-- Data for this task follows --

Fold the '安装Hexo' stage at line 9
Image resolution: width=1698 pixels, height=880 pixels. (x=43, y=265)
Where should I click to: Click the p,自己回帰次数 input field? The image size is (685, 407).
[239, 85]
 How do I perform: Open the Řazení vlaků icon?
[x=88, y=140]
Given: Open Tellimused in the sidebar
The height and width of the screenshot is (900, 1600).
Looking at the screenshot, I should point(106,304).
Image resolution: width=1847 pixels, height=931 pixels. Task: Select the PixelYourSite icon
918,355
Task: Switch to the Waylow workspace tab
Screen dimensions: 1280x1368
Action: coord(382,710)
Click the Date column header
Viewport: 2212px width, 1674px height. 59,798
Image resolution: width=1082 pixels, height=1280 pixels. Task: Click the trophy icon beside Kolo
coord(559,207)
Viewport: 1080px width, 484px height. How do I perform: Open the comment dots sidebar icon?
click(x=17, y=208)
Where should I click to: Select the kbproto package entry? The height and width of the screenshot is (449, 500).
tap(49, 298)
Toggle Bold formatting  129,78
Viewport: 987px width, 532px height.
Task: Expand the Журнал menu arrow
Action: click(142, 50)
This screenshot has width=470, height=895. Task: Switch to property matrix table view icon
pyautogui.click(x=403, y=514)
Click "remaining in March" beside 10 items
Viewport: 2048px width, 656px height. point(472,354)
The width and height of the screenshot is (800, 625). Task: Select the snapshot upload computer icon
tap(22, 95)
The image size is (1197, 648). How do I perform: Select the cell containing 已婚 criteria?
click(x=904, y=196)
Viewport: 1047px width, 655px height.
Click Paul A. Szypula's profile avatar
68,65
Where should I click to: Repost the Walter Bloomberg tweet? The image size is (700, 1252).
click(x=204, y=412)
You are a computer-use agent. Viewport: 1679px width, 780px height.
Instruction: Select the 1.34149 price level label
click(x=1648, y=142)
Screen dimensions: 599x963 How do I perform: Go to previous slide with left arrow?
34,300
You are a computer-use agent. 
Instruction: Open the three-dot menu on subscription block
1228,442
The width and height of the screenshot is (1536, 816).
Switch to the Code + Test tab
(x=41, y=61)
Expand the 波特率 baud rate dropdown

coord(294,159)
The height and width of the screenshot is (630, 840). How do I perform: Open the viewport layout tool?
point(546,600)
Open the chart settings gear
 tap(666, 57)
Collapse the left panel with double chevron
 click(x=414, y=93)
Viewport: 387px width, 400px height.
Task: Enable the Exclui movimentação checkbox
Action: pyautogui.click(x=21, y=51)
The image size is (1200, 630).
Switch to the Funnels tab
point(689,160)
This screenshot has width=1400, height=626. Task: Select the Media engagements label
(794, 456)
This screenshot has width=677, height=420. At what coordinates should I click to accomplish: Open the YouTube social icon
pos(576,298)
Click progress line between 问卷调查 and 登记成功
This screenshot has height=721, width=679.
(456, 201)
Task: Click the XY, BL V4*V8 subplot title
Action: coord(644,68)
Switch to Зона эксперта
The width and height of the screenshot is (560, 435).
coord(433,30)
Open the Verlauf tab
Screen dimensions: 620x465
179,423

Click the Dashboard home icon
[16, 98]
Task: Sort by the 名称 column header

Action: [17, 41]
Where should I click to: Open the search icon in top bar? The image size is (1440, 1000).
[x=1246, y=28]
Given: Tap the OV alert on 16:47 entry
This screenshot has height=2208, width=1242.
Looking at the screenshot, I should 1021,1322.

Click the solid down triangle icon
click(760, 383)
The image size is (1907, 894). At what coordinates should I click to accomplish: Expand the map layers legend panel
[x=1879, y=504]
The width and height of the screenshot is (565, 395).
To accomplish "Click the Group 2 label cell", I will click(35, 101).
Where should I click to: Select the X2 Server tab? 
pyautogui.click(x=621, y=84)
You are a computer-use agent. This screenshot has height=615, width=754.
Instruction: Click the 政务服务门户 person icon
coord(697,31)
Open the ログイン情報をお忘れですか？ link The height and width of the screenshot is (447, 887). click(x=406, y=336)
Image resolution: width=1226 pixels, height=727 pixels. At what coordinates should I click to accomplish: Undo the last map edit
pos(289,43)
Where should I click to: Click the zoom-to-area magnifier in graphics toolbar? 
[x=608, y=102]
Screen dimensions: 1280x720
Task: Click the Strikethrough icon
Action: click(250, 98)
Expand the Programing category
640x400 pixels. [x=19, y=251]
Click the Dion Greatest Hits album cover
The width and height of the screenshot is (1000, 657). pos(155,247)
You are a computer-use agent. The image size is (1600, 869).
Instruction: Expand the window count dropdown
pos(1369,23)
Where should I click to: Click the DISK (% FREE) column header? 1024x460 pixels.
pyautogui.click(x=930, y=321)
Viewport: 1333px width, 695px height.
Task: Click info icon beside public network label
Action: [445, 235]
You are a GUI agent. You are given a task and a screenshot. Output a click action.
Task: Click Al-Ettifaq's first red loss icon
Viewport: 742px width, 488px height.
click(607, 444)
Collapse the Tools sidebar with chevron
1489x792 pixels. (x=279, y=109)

-- Data for this task concluded --

* Your assignment:
Lines above with the string "agent" need to be found and copied.

* Response:
You are a computer-use agent. Viewport: 1679px width, 780px height.
You are a computer-use agent. 
You are a computer-use agent. This screenshot has height=615, width=754.
You are a computer-use agent. The image size is (1600, 869).
You are a GUI agent. You are given a task and a screenshot. Output a click action.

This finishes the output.